* [Item coordinate data]:
>> START
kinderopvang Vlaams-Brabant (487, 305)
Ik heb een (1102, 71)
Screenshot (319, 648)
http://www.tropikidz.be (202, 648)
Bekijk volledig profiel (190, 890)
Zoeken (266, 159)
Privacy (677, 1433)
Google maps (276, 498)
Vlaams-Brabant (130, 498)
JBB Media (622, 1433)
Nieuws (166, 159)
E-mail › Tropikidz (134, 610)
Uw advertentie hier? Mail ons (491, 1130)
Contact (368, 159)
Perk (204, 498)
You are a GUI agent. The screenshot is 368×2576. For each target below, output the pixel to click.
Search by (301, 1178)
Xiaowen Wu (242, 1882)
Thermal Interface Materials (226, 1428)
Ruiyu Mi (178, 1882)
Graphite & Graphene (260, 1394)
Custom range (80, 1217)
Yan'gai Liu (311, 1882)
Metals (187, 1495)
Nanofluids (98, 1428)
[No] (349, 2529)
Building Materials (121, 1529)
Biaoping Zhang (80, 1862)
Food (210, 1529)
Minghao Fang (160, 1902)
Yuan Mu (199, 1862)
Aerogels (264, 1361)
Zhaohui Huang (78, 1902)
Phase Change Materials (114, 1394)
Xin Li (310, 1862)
>> END
* [Task]: Lay out the material above as a numbered list, from the line with "Bekijk volledig profiel (190, 890)" up to and including the line with "Ruiyu Mi (178, 1882)", leaving out any blank lines.

* [Result for this exercise]:
1. Bekijk volledig profiel (190, 890)
2. Zoeken (266, 159)
3. Privacy (677, 1433)
4. Google maps (276, 498)
5. Vlaams-Brabant (130, 498)
6. JBB Media (622, 1433)
7. Nieuws (166, 159)
8. E-mail › Tropikidz (134, 610)
9. Uw advertentie hier? Mail ons (491, 1130)
10. Contact (368, 159)
11. Perk (204, 498)
12. You are a GUI agent. The screenshot is 368×2576. For each target below, output the pixel to click.
13. Search by (301, 1178)
14. Xiaowen Wu (242, 1882)
15. Thermal Interface Materials (226, 1428)
16. Ruiyu Mi (178, 1882)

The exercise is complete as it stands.